Data extract:
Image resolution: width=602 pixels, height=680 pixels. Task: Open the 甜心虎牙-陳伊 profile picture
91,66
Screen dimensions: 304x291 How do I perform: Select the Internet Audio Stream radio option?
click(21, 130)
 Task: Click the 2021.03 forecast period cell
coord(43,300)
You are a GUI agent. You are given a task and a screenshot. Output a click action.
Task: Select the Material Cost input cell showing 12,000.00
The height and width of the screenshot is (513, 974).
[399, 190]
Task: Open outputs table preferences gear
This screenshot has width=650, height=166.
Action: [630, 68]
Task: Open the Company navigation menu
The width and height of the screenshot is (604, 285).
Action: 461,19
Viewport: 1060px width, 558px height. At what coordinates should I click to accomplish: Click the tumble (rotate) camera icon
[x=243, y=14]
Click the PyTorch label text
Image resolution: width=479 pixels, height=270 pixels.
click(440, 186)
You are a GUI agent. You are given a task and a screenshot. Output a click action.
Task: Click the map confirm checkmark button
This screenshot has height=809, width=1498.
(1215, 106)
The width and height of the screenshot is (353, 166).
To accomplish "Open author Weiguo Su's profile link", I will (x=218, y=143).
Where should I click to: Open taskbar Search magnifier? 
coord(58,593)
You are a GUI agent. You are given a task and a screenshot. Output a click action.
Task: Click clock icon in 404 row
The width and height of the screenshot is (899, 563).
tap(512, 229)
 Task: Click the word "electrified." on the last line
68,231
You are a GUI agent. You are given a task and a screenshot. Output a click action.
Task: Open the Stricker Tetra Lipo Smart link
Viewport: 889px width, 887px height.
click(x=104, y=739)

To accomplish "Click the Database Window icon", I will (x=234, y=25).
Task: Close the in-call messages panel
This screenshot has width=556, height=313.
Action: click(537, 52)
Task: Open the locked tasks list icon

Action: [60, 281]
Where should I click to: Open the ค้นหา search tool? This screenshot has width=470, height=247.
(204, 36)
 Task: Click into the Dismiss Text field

Task statement: Rewrite the records above as a numbered list, leaving out any blank lines.

Exercise solution:
1. Image resolution: width=602 pixels, height=680 pixels. Task: Open the 甜心虎牙-陳伊 profile picture
2. 91,66
3. Screen dimensions: 304x291 How do I perform: Select the Internet Audio Stream radio option?
4. click(21, 130)
5.  Task: Click the 2021.03 forecast period cell
6. coord(43,300)
7. You are a GUI agent. You are given a task and a screenshot. Output a click action.
8. Task: Select the Material Cost input cell showing 12,000.00
9. The height and width of the screenshot is (513, 974).
10. [399, 190]
11. Task: Open outputs table preferences gear
12. This screenshot has width=650, height=166.
13. Action: [630, 68]
14. Task: Open the Company navigation menu
15. The width and height of the screenshot is (604, 285).
16. Action: 461,19
17. Viewport: 1060px width, 558px height. At what coordinates should I click to accomplish: Click the tumble (rotate) camera icon
18. [x=243, y=14]
19. Click the PyTorch label text
20. Image resolution: width=479 pixels, height=270 pixels.
21. click(440, 186)
22. You are a GUI agent. You are given a task and a screenshot. Output a click action.
23. Task: Click the map confirm checkmark button
24. This screenshot has height=809, width=1498.
25. (1215, 106)
26. The width and height of the screenshot is (353, 166).
27. To accomplish "Open author Weiguo Su's profile link", I will (x=218, y=143).
28. Where should I click to: Open taskbar Search magnifier? 
29. coord(58,593)
30. You are a GUI agent. You are given a task and a screenshot. Output a click action.
31. Task: Click clock icon in 404 row
32. The width and height of the screenshot is (899, 563).
33. tap(512, 229)
34.  Task: Click the word "electrified." on the last line
35. 68,231
36. You are a GUI agent. You are given a task and a screenshot. Output a click action.
37. Task: Open the Stricker Tetra Lipo Smart link
38. Viewport: 889px width, 887px height.
39. click(x=104, y=739)
40. To accomplish "Click the Database Window icon", I will (x=234, y=25).
41. Task: Close the in-call messages panel
42. This screenshot has width=556, height=313.
43. Action: click(537, 52)
44. Task: Open the locked tasks list icon
45. Action: [60, 281]
46. Where should I click to: Open the ค้นหา search tool? This screenshot has width=470, height=247.
47. (204, 36)
48.  Task: Click into the Dismiss Text field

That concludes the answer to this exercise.